### YOUR ASSIGNMENT
Once you find the line below that contains "Task: Select the Dirección column header", write it out along with every later line exactly as given, stopping only when the records end. Omit the pictures.

### DATA UNDER STUDY
--*--
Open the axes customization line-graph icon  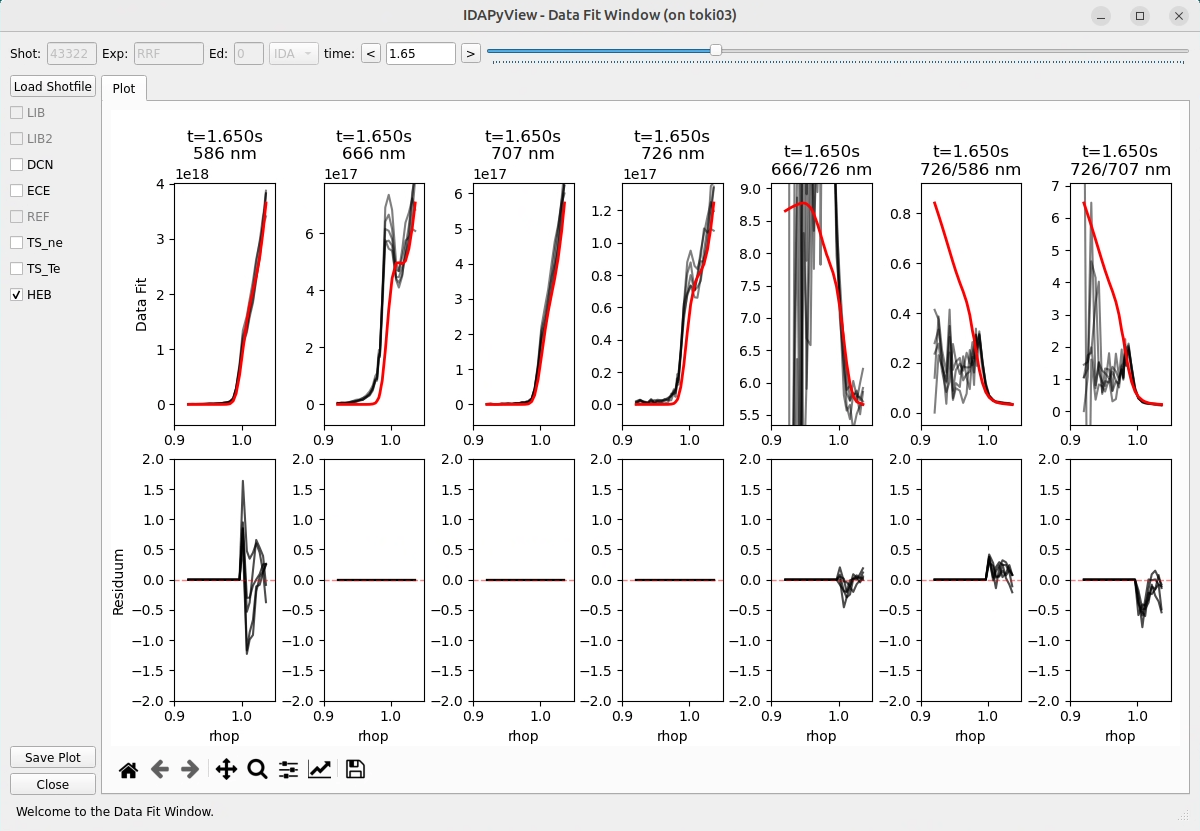[320, 769]
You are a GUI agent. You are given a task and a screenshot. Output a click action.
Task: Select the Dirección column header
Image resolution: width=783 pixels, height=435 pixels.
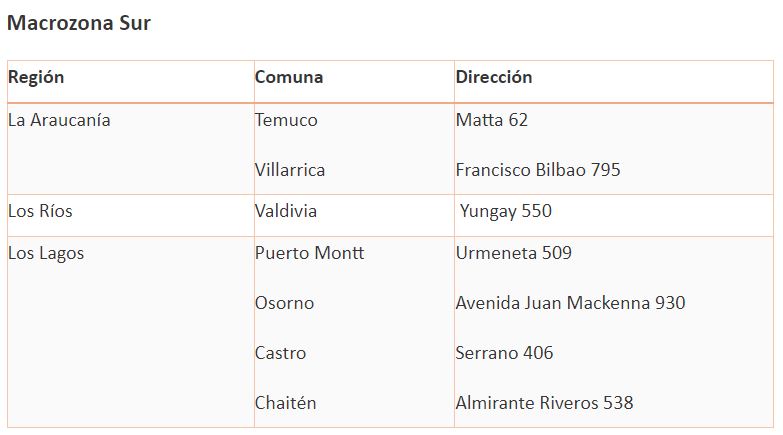coord(494,77)
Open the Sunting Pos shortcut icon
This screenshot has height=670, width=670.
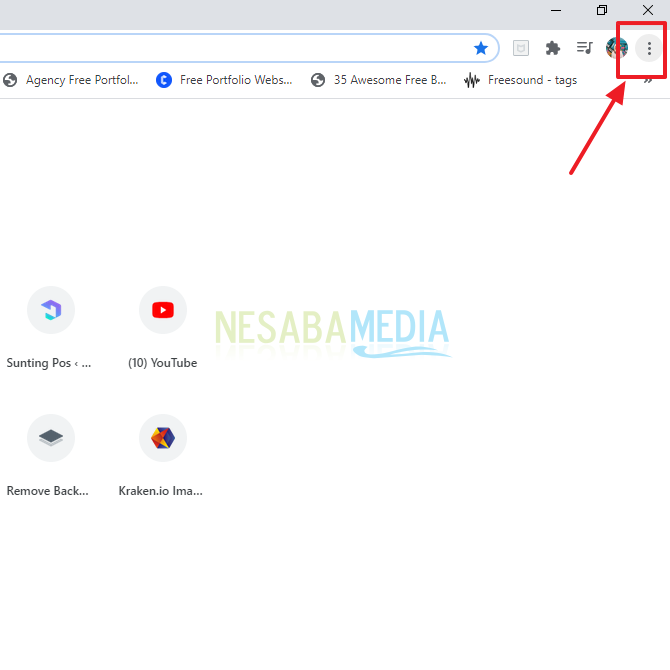[x=50, y=310]
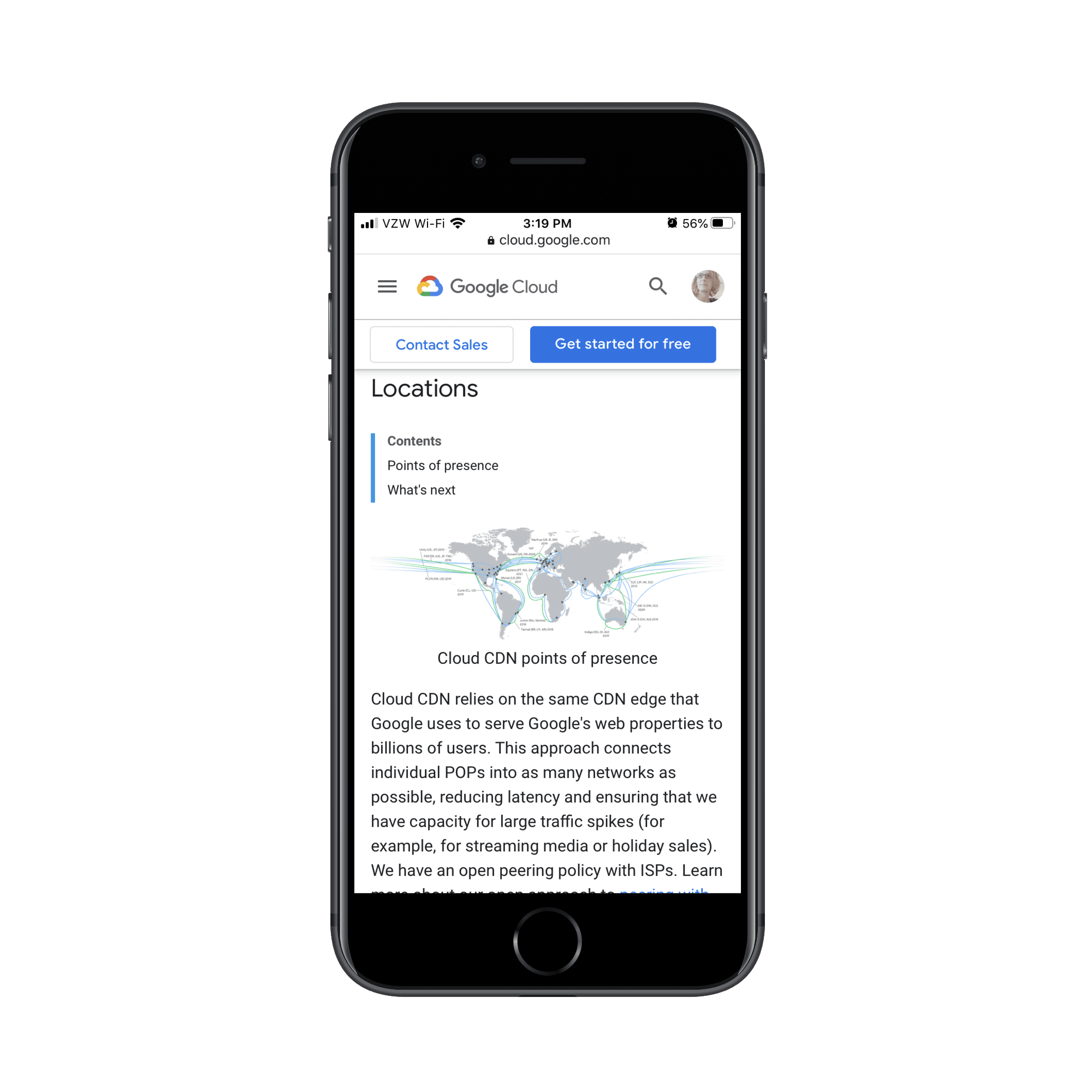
--*--
### TASK ANSWER
Task: Select the Dirección column header
Image resolution: width=783 pixels, height=435 pixels.
coord(494,77)
Open the Sunting Pos shortcut icon
This screenshot has height=670, width=670.
[x=50, y=310]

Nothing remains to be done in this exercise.